La cocina no falta en ninguna casa de Tremaya por más
humilde que esta sea. La nuestra era muy sencilla. Entrando por la puerta
y al frente se encontraba, al ras del suelo, el lugar donde atizábamos
con la leña que se apiñaba en el corral y que todos nos
ocupábamos de cortar en trozos con el hacha. Todas las mañanas
en el invierno había una rutina en todas las familias: prender
fuego para amirorar los rigores de frío.
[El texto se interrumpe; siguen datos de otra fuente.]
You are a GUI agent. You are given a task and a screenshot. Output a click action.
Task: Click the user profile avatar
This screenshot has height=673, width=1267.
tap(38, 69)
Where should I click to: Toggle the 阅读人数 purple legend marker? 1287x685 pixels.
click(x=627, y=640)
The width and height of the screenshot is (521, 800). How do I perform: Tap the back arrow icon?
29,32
Las chimeneas de todos
los vecinos indicaban con el humo, el inicio de las tareas que se estaba
gestando debajo y la presencia de la vida. Mi abuela mantenía la
leña siempre ardiendo gracias a un fuelle que colgaba de un gancho
encima de la boca de la cocina. También usaba las tenazas para
mover las brasas y la escoba para mantener siempre la ceniza adentro.
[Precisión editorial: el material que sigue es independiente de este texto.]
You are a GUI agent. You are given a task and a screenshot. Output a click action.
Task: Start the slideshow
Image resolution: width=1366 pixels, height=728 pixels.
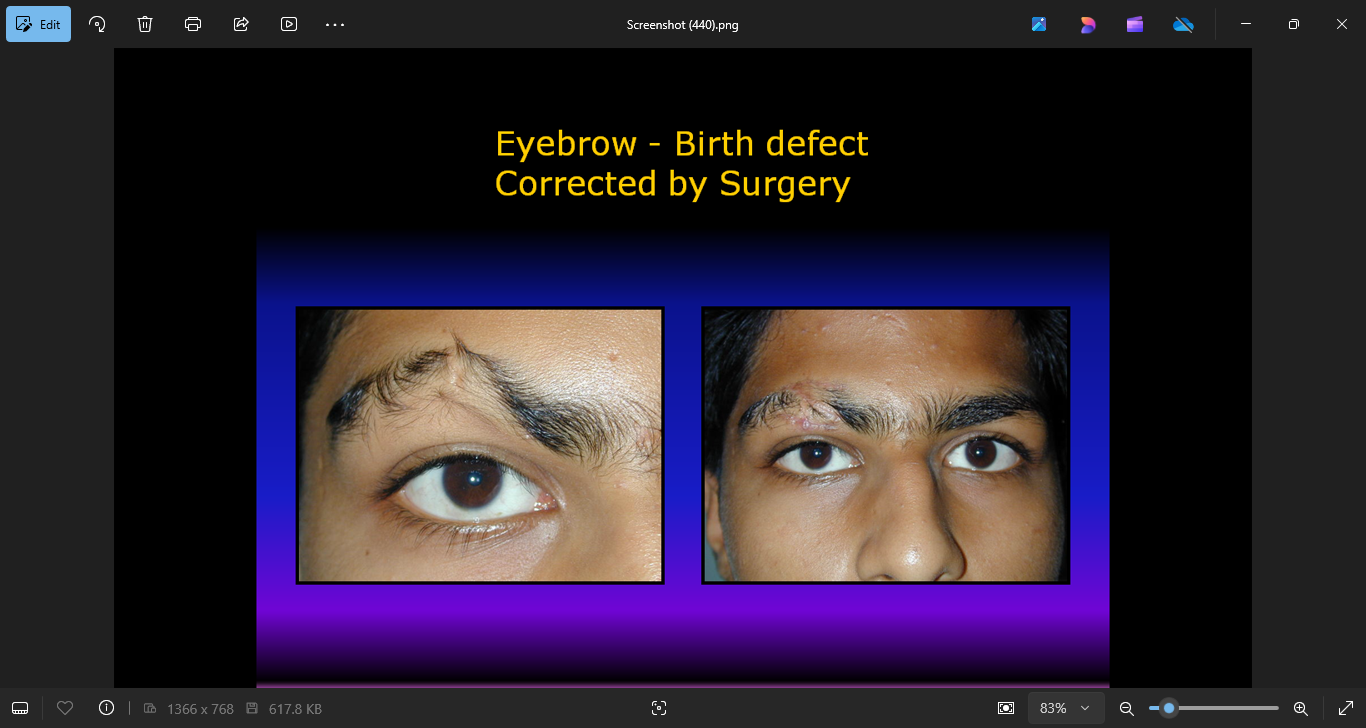click(289, 24)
Encima estaba la trébede, un lugar que, al encontrarse permanentemente
caliente, servía para secar la ropa, y cuando nos lo permitían,
para estar un rato sentados sobre ella. Las llamas se alzaban transformándose
al poco rato en las brasas doradas y refulgentes. Se arrimaba el puchero
de barro o un cazo de metal con patatas, garbanzos, etc., hasta que se
cocinaba. Muy pronto la cocina se llenaba de aromas que nos hacían
la boca de agua.
A la izquierda teníamos un fogón de metal
negro. . Este no se encendía todos los días pero cuando
se hacía, la cocina se caldeaba. Se echaba carbón, abundante
en la zona, que despedía un olor muy característico y distinto
al aroma de la leña, y tenía un regulador de tiro que permitía
cerrar la chimenea para aprovechar mejor el calor. Los terrones incorporaban
las lenguas de fuego y se transformaban en bolas de energía, brillantes
cual soles en miniatura. Se removían constantemente con el atizador
hasta que adquirían un fulgor anaranjado.
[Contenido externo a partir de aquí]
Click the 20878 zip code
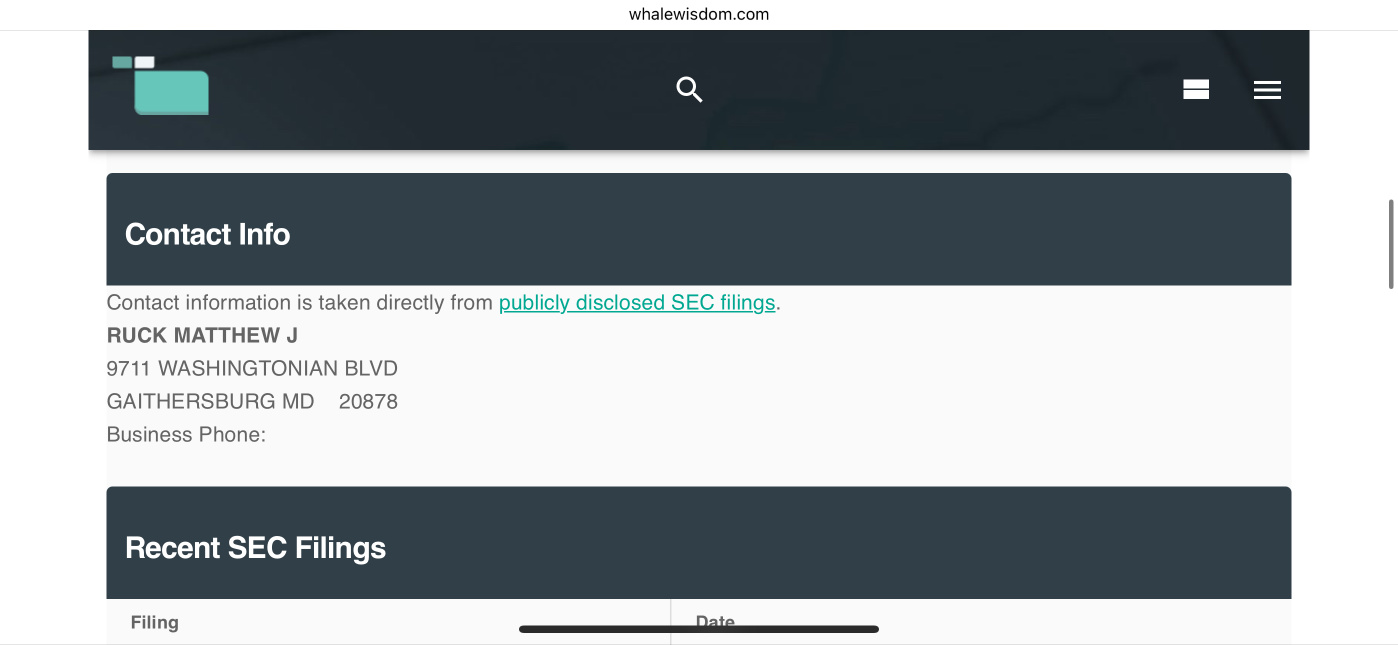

Recuerdo, allá por el año 1960, las escaseces
que se vivieron en élla, pero a pesar de todo hubo momentos felices
e imborrables. Eran los años de penuaria que se vivieron después
de la guerra civil. Eramos 9 hermanos, nuestros padres y la abuela. Comíamos
platos sencillos, y muy frencuentemente lo que se producía en la
tierra, entre otras cosas patatas. Recuerdo haber escuchados muchas veces
este refrán que reflejaba un poco la realidad: "Por la mañana,
patatas; por la tarde patatas y patatolas y por la noche, patatas solas".
A mi, sentado en aquella pequeña mesa de madera, arrimada junto
al fuego, cada bocado me sabía a gloria.
En el techo de la cocina recuerdo haber visto colgadas:
morcillas, sartas de chorizos, cabezas de ajos, y en un rincón
de la misma una radio que todavía se conserva.